I have these two strings:

s2 = start bla bla bla word1 bla bla bla word1 value1 word1 bla bla bla

s1= start bla bla bla word1 bla bla bla word1 bla bla bla word1 value1

I want to check if s has the value1, but it should be after the the secondword1. so s1 should return the value1, but s2 should return None because value1 come after the third word1.

I tried this:

re.search('start(.*?word1){2}\s+(value1)')

the problem that my search return value1 for the s1 and s2 ? because . include every thing !

Answer 1

Use a negative lookahead assertion like below. The below regex would capture the string value1 only if it's preceded by exactly two word1 strings from the start .
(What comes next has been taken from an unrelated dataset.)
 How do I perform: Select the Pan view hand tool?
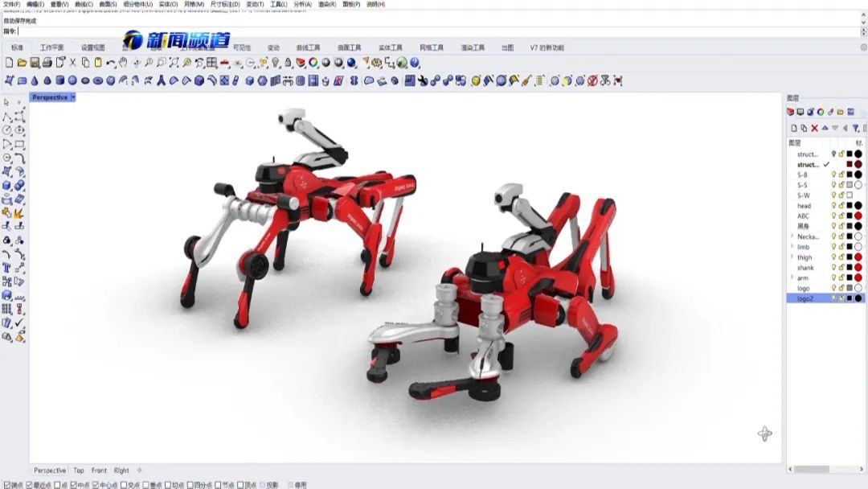point(124,63)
r'start(?:(?:(?!word1).)*word1){2}(?:(?!word1).)*?(value1)'

(?:(?!word1).)* would match any character but not of word1 zero or more times. That is before matching a single character, regex engine would check for the character is not w followed by ord1. If there isn't, then only the regex engine would match the following character. This check would happen before matching each and every character. It would stops matching once it saw word1 string.

DEMO

>>> import re
>>> s2 = "start bla bla bla word1 bla bla bla word1 value1 word1 bla bla bla"
>>> s1= "start bla bla bla word1 bla bla bla word1 bla bla bla word1 value1"
>>> re.search(r'start(?:(?:(?!word1).)*word1){2}(?:(?!word1).)*?(value1)', s2)
<_sre.SRE_Match object at 0x7f0bb60e9558>
>>> re.search(r'start(?:(?:(?!word1).)*word1){2}(?:(?!word1).)*?(value1)', s2).group(1)
'value1'
>>> re.search(r'start(?:(?:(?!word1).)*word1){2}(?:(?!word1).)*?(value1)', s1)
>>> 

Answer 2

You can use the following function , that use re.findall and positive look-behind in regex :

>>> def find(val,s):
...  if re.findall(r'(?<=word1 )\w+',s)[1]==val:
...    return val
...  else :
...    return None
... 
>>> print find('value1',s1)
None
>>> print find('value1',s2)
value1